Client portals are secure online platforms that allow lawyers and clients to communicate and collaborate on their cases. They offer several benefits over email and fax. They provide a centralized and organized place for storing and accessing documents, messages, calendars, tasks, invoices, and payments. They allow real-time updates and notifications on the status and progress of the case. They enable interactive features such as chat rooms, forums, polls, surveys, or feedback forms. They often allow to generate documents automatically, collecting the necessary data that are available in the portal. They enhance security and privacy by using encryption, authentication, and authorization. 

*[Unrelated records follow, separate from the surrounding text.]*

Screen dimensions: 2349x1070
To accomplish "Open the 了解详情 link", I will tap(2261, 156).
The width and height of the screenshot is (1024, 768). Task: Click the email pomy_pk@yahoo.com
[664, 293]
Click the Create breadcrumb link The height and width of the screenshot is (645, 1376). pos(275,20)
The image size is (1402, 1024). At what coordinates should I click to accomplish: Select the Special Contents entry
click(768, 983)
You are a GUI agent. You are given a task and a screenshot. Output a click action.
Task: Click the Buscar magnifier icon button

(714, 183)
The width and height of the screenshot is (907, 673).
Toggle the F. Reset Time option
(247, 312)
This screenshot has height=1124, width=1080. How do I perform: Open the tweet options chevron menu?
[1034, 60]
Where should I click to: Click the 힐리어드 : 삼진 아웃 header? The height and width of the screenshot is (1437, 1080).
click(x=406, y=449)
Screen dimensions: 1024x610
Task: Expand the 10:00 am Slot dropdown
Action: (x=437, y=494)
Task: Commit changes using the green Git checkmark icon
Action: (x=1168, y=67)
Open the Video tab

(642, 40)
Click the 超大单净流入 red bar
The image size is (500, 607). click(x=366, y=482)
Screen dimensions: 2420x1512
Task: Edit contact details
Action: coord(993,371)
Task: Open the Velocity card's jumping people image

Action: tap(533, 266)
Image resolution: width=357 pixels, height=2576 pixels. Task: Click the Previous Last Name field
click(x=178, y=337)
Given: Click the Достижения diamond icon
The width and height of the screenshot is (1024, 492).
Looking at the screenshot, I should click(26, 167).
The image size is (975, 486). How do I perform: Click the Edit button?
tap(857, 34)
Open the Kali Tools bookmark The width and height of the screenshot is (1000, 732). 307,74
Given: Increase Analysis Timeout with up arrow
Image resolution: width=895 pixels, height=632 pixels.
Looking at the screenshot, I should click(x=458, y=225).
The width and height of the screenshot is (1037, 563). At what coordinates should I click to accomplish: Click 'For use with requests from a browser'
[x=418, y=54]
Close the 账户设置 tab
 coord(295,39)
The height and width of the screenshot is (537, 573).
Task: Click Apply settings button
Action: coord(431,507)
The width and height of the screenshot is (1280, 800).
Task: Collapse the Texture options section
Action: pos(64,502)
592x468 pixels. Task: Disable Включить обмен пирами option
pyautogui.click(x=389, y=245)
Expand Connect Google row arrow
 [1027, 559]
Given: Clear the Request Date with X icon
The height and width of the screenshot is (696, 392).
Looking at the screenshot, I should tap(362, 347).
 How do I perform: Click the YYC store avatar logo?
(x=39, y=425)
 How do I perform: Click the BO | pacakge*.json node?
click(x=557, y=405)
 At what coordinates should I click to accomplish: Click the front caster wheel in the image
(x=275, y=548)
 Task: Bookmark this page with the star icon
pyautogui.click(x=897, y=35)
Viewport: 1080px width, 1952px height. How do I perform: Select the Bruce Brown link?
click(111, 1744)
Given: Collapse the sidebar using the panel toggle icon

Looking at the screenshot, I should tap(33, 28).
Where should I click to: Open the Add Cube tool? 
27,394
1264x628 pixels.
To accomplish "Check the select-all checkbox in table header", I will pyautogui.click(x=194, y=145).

Client portals may have compatibility issues with other software or systems that lawyers or clients use. There may also be legal implications such as ownership, liability, or jurisdiction. And they must be sufficiently secure to allow for safe communications. Lawyers are therefore recommended to choose a reliable and reputable client portal provider that meets their needs and expectations. They should also educate and train their clients on how to use the portal effectively and efficiently. 

Document Sharing 

Client portals typically allow document sharing within the portals. But it is also possible to share document without the need for a dedicated legal client portal. These days, cloud technologies allow for the safe sharing of documents. It involves using online tools such as Google Docs, Microsoft SharePoint, or Dropbox Paper that allow multiple users to view, edit, or comment on the same document simultaneously or asynchronously. So, it is yet another way of communicating and collaborating with clients. CICERO LawPack users can easily share documents and leave comments using Microsoft SharePoint. Syntex offers exciting new opportunities. 

Like client portals, document sharing allows real-time or near-real-time feedback and revisions on the document. It eliminates the need for sending multiple versions or attachments of the document. It preserves the history and track changes of the document. It facilitates teamwork and brainstorming on the document. It is a secure and reliable way to share information between lawyers and their clients, where the cloud service providers like Microsoft guarantee a secure environment. And for those reasons alone already, it is to be preferred over email. 

To reap the greatest benefits of document sharing, lawyers should follow some guidelines when sharing documents with comments. They should use clear and constructive comments that are relevant and respectful. Use different colours or symbols to distinguish between different types of comments, such as questions, suggestions, corrections, or approvals. Make sure to acknowledge or address comments. Use lock or protect functions to prevent unauthorized or accidental changes to the document. Finally, use share or invite functions to control who can access or edit the document. 


The ways lawyers communicate with their clients has changed dramatically over the last decades. Electronic ways of communicating have clearly taken over. And email has become the predominant way of communicating. But because of its inherent insecurity, client portals and document sharing should be given preference.